Member of the Houston City Council from the at-large #4 district
- In office January 2, 2010 – January 2, 2016
- Preceded by: Ron Green
- Succeeded by: Amanda Edwards

Houston Chief of Police
- In office January 1997 – January 2004
- Preceded by: Sam Nuchia
- Succeeded by: Harold Hurtt

Personal details
- Born: Houston, Texas
- Party: Democratic
- Spouse: Dr. Dee Jackson
- Occupation: attorney, Police Officer

= Clarence Bradford =

American politician

Clarence O'Neal "C.O." Bradford, known as Brad Bradford during his campaign for Harris Country District Attorney, is an American politician who served as a Houston City Council member and as chief of police of Houston, Texas.

In 2008, Bradford was an unsuccessful Democratic Party candidate for District Attorney of Harris County, Texas. On November 3, 2009, Bradford was elected to the Houston City Council from At-large Position 4 and took office January 2, 2010. In the 2011 election, Bradford won a second term as a Houston City Council member.

==Biography==
Bradford holds degrees in law from the University of Houston Law Center, criminal justice from Grambling State University, and a public administration degree from Texas Southern University. Also, he is a graduate of the FBI Academy and Harvard University's Kennedy School of Government Program for State and Local Executives.

He became a resident of the city of Houston in 1979. Bradford has lived in Hiram Clarke, Alief, Fondren Southwest, and MacGregor areas. Bradford worked as a Houston police officer for 24 years including seven years as chief of police. He was appointed Houston's police chief in 1996 by Mayor Bob Lanier and re-appointed by Mayor Lee P. Brown. While serving as chief of police, Bradford managed 7,000 personnel and $500 million annual budget.

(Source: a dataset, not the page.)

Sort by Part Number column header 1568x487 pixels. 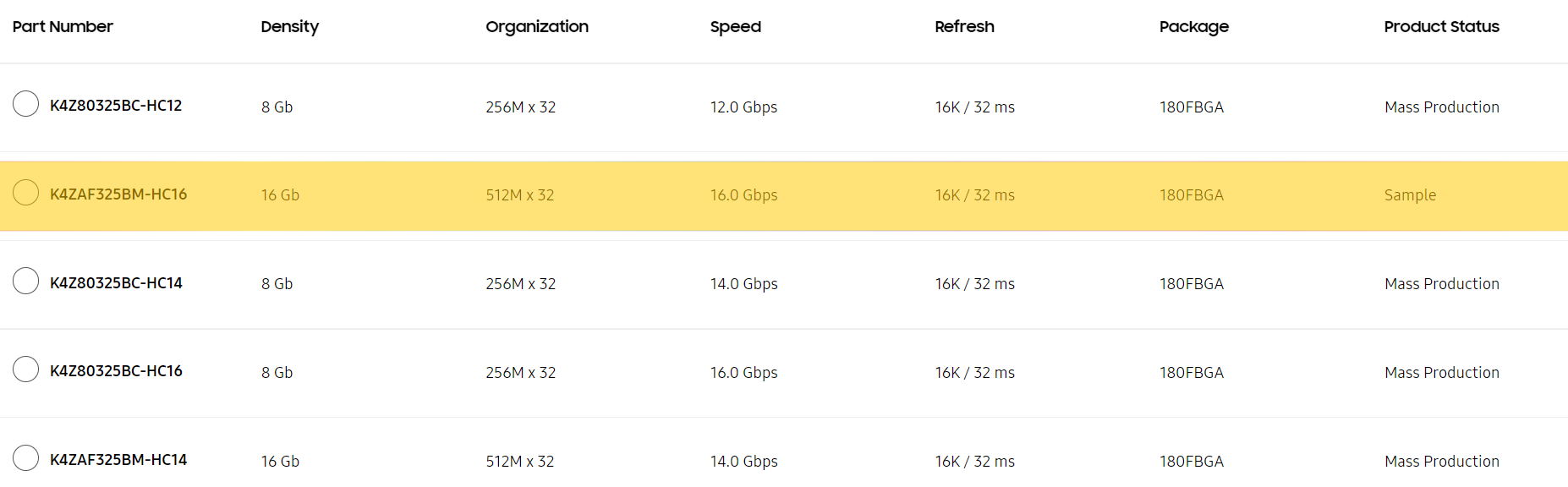click(x=63, y=27)
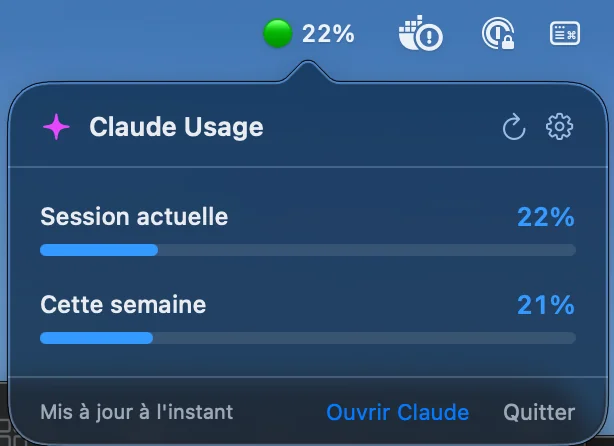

During his tenure, fear of crime declined by the time he left office in 2003 although overall crime increased at a greater rate than the city population.

As a Houston City Council member, Bradford focused on the delivery of core services which include water, garbage, infrastructure issues and safety services. In addition to serving on the Public Safety and Homeland Security Committee, he served as chair of the Ethics, Elections and Council Governance Committee, vice chair of the Budget and Fiscal Affairs Committee and chaired a City of Houston Procurement Process Task Force. In January 2012, members of the Houston City Council elected Bradford as vice mayor pro-tem via unanimous vote.

== Personal life ==
Bradford’s civic activities include serving as a precinct chair, election judge, and deputy voter registrar in Harris County, Texas. He holds memberships and volunteers in numerous community activities, including the ENRICH After-School (Evaluating the Out-of-School-Time Needs, Resources and Initiatives in the Communities of Houston) Houston Livestock Show and Rodeo, Education Foundation of Harris County, American Education Technologies Youth Counselor, Grambling State University's Criminal Justice Advisory Board, Wiley College Criminal Justice Institute, DeVry University Industry Advisory Board, 100 Club, Harris County Constable Precinct 7 Advisory Board and frequently serves as a university guest lecturer, crime prevention and safety awareness speaker.